USBHost.Task() and USBSerial.flush() What are they?

ValStorm

Member
Hello,

I searched as much as I could but I can't figure out what USBHost.Task() does. I couldn't find any implementation in the library, just some open and closed brackets, but I see it in lots of examples. My code works without it, but am I missing something?

For USBSerial.flush() when is the use case for this? It appears that USBSerial.write() gets the info into the buffer and out to the device without it. When is this function ideally used? Again code works without it, but I'm wondering when I might need it.

The USBHost_t36 library is a great gift, but it's very dense and hard to jump into figuring out what's going on.

Thanks for your help!
 
Many classes do not need anything special and simply don't do anything.

But some classes might.

For example in the USBDrive code, it has a ::task() implementation that when task is called and the drive state has changed, i.e. lets say you plugged in a new drive into the USBHost,
the drive will have it's partitions enumerated, and volume File system objects created for them.

I did not want to do all of this on an interrupt as it might take a bit of time. So preferred to have on task() where your sketch code has some control over when it is done.
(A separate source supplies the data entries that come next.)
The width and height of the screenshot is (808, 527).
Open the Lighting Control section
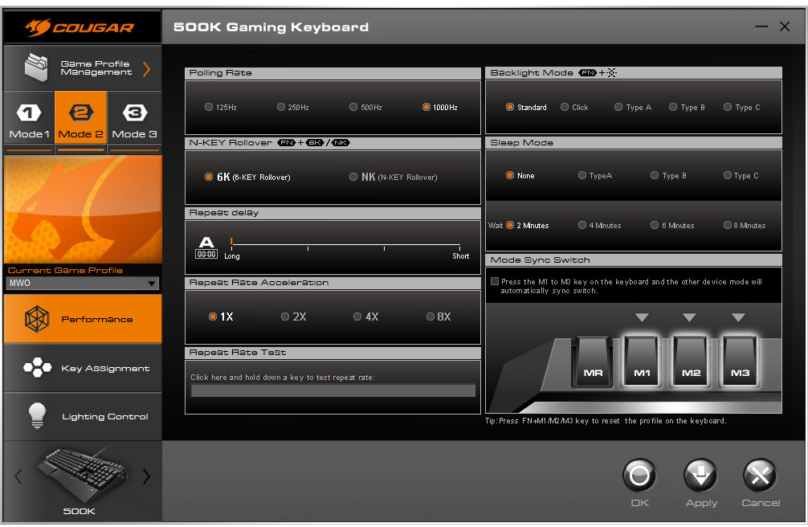(82, 416)
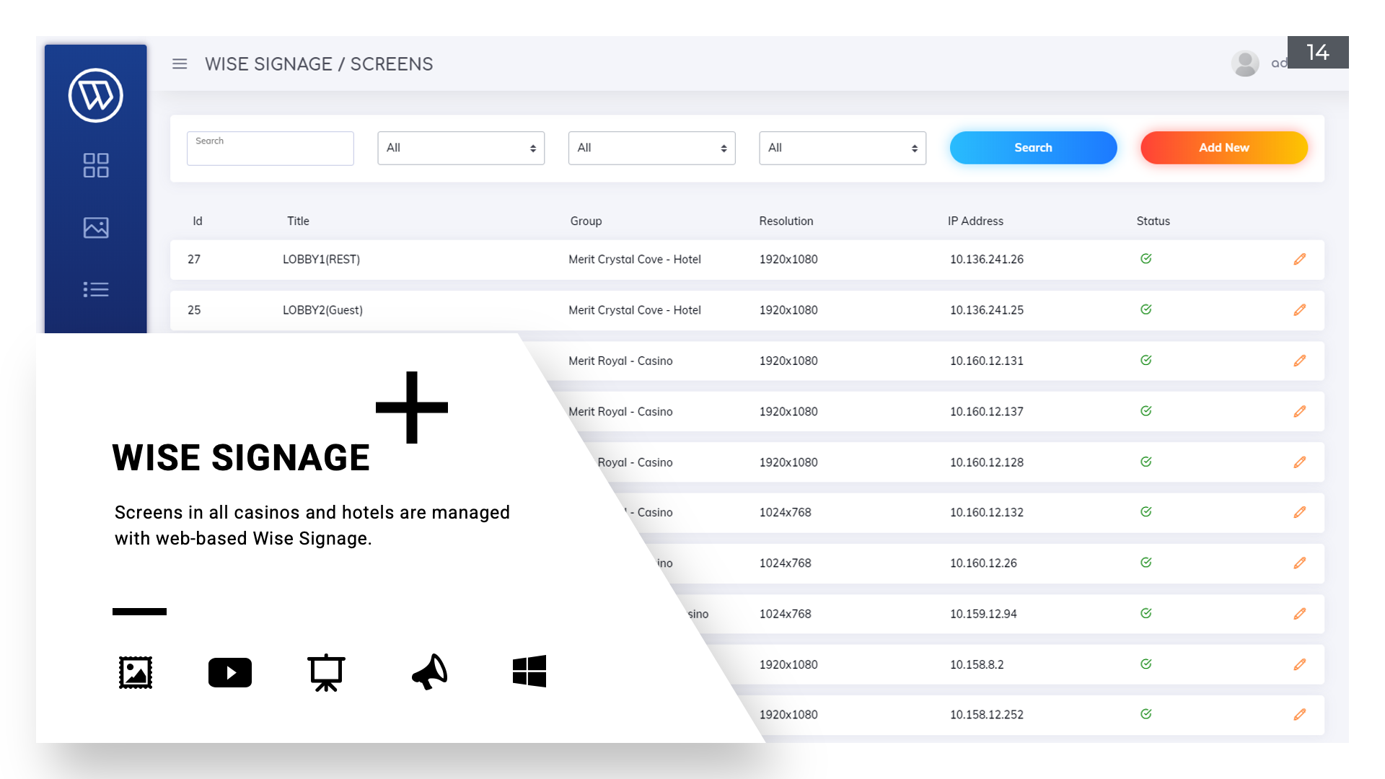
Task: Click the blue Search button
Action: 1033,148
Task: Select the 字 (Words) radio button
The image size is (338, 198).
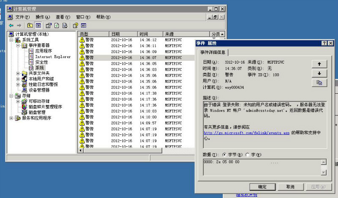Action: (247, 155)
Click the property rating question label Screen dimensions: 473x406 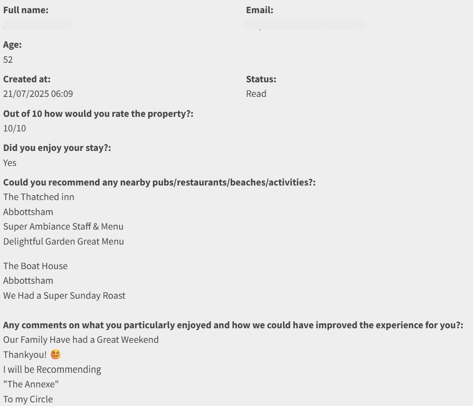(98, 114)

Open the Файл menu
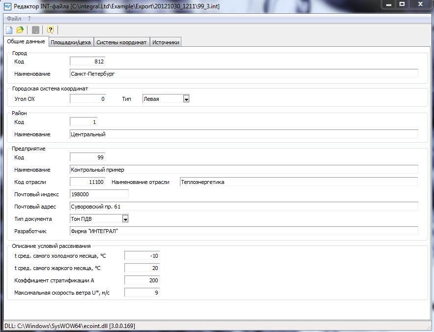(x=14, y=18)
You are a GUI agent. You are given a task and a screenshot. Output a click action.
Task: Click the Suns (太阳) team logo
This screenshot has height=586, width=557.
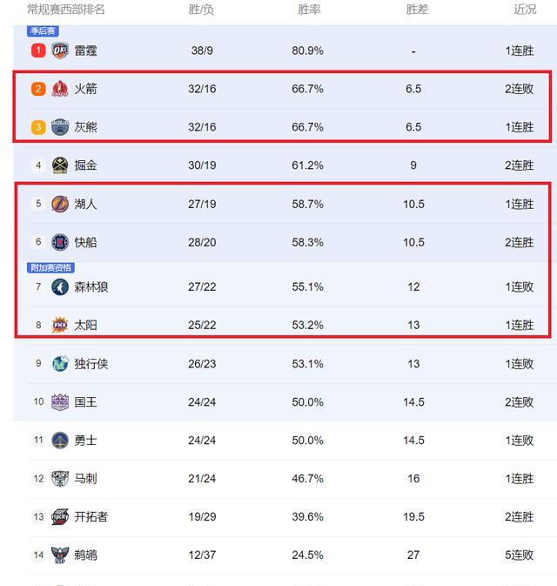tap(60, 325)

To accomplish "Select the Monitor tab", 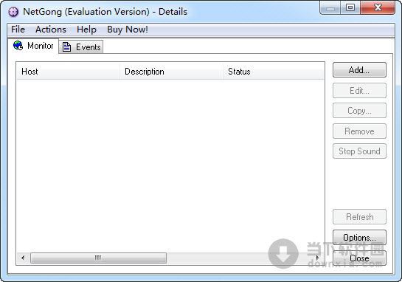I will [x=33, y=46].
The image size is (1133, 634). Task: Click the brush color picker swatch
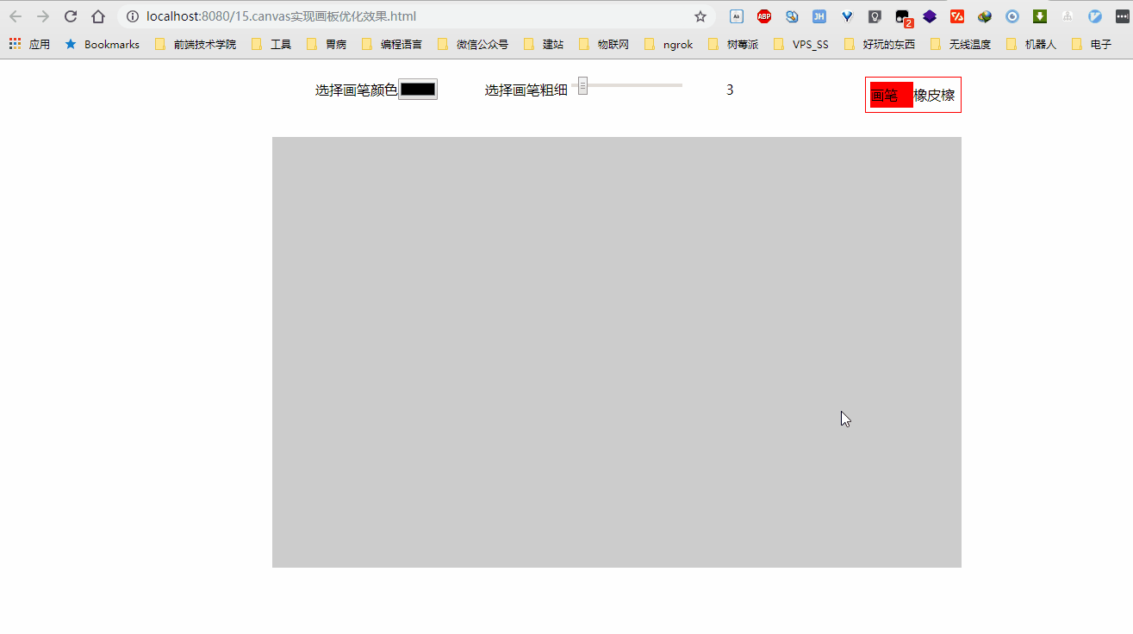pos(418,89)
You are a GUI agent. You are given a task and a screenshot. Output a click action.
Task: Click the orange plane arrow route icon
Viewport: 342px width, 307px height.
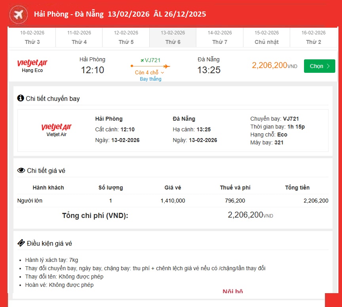pos(166,66)
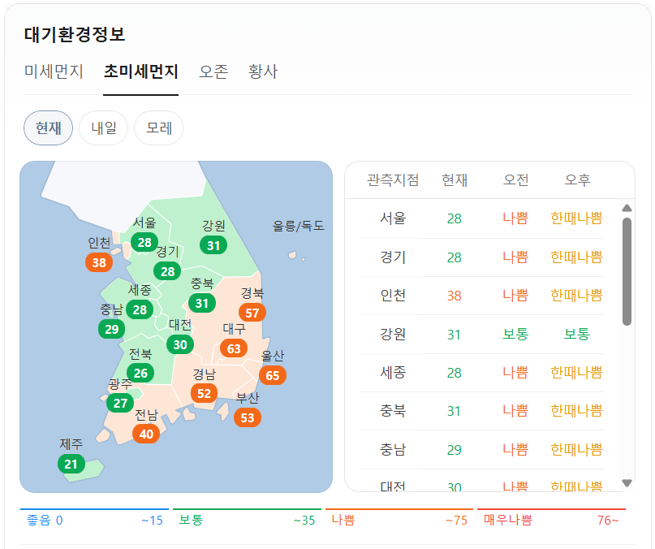Select the Jeonnam 40 map badge
The width and height of the screenshot is (655, 549).
[146, 434]
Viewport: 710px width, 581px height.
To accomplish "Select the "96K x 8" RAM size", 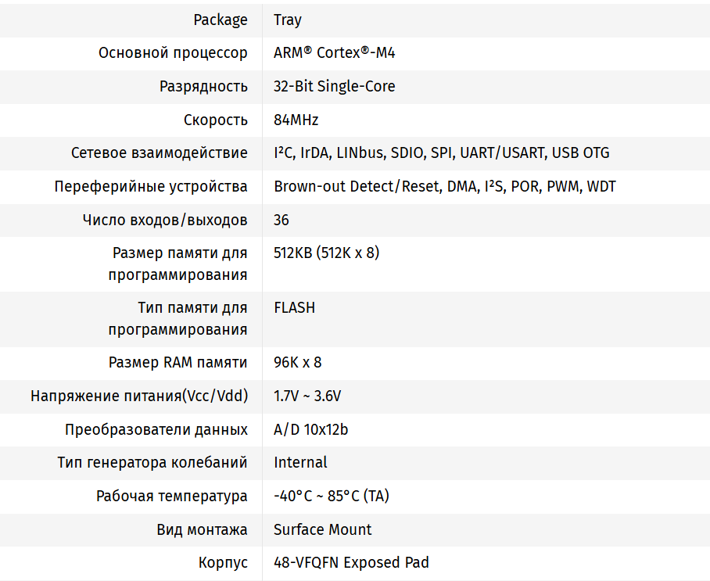I will tap(297, 363).
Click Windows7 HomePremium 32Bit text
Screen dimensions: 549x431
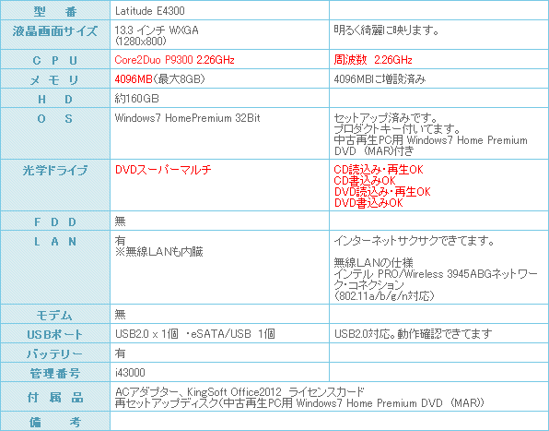pyautogui.click(x=187, y=118)
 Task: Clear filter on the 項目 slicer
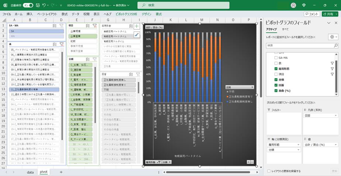coord(95,26)
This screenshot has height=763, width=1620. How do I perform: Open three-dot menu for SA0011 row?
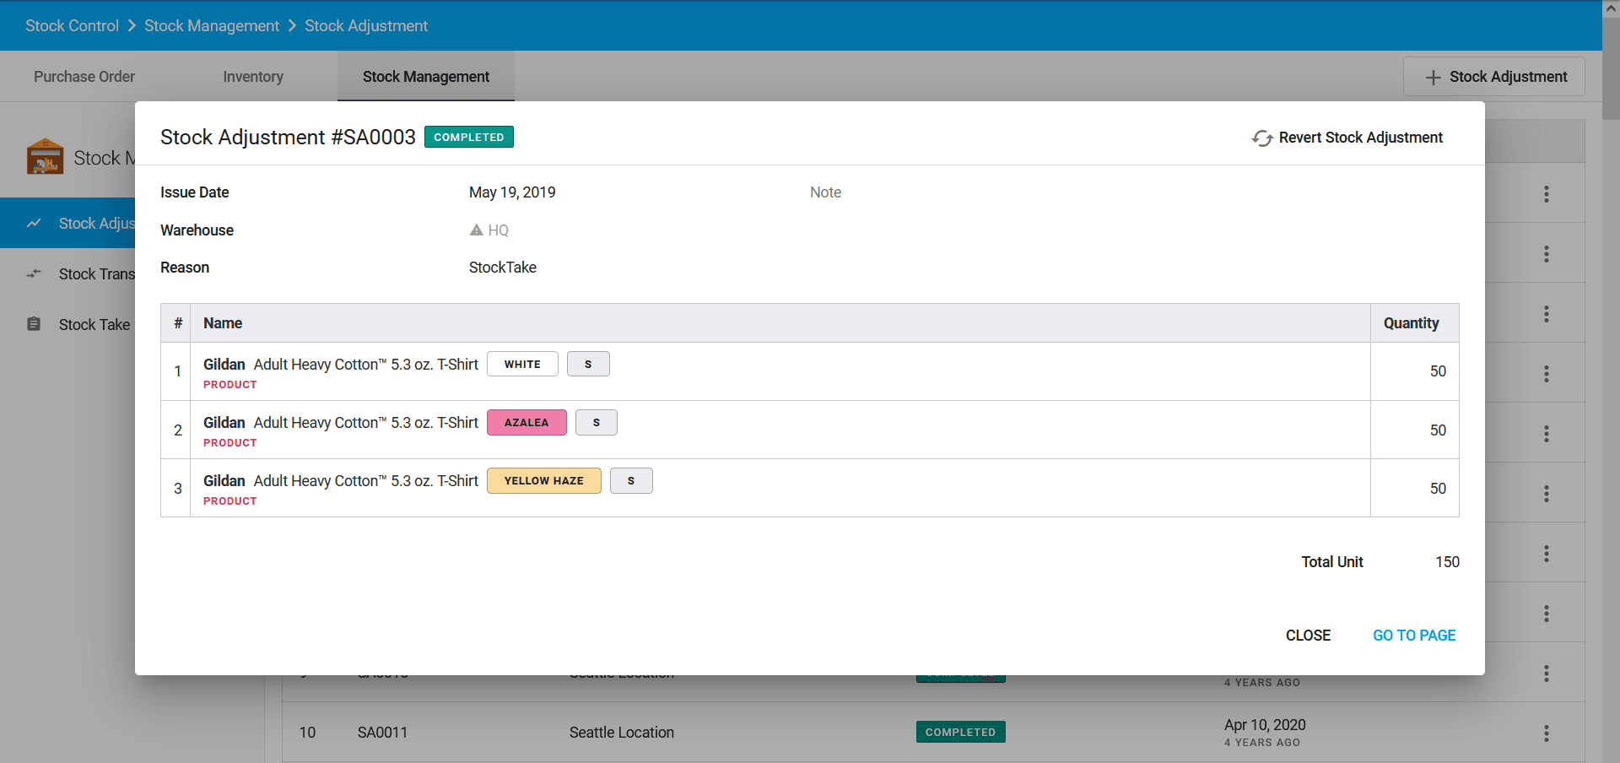coord(1546,733)
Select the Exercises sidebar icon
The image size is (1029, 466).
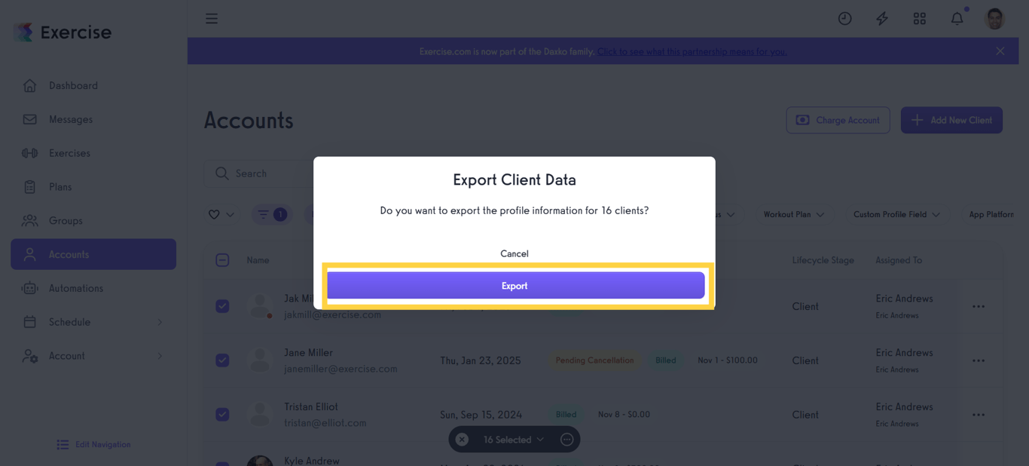point(29,153)
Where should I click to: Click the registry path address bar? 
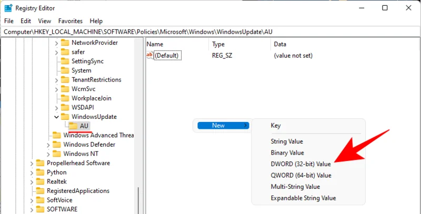click(x=211, y=32)
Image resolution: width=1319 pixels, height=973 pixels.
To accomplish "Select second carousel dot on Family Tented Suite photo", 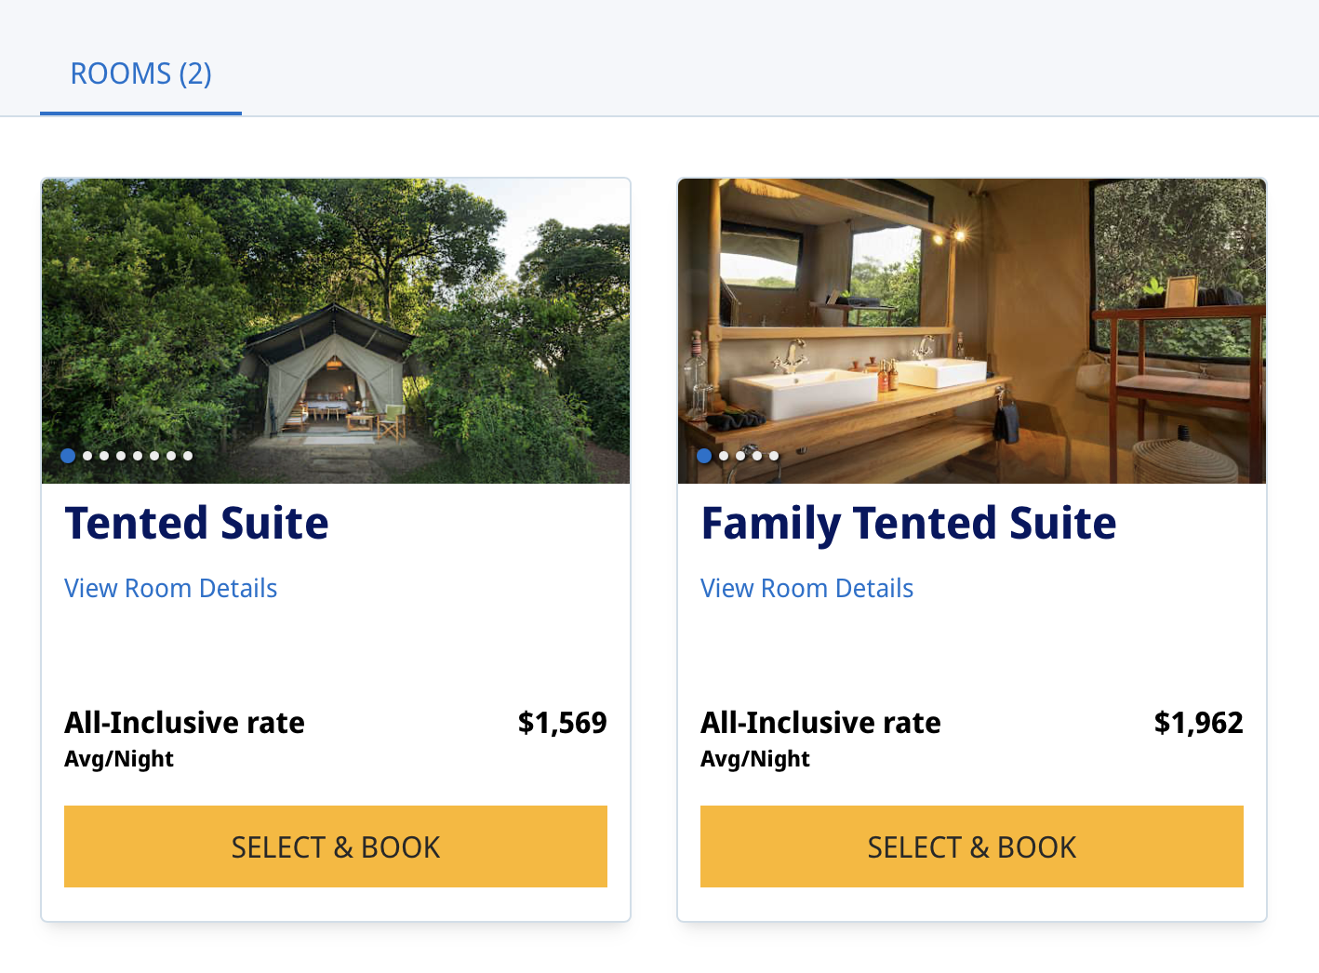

USBSerial.flush(), same thing as Serial1.flush().
Which if you are talking in linux terms does the equivalent of tcdrain() call. '

The idea is that the code should not return until the last bits of the output data have been sent out over the wire.
When to use? Hard thing to say precisely. But for example, suppose you have code that maybe does a request out to whatever is plugged in, and then waits for a response to come back before doing something else. (or converse, you receive a request) and you know the other side will not continue until it receives your response. So, using something, like this can help reduce latency. However, it can easily reduce data throughput, as you are not transferring full buffers.

But there is also a risk that it WONT help in latency. It may depend on what type of Serial adapter that is connected. That is some, like FTDI it helps with, some that are not FTDI, it can be detrimental.

Hope that helps, as I know clear as mud.
 
Excellent. Thank you. That does help.

In lieu of starting another thread... I'm curious if there's any way to know if a device (USBHost w/ USBSerial) has been unplugged or plugged back in... specifically one not using power on the bus. Just a DPDT on the data lines.

Is there a keep alive thing happening? Or is there something I could overload/override/callback from to get control during these events?

Or would this be something I would have to implement?

The device works going in and out but I would like to update/refresh its state switching back over.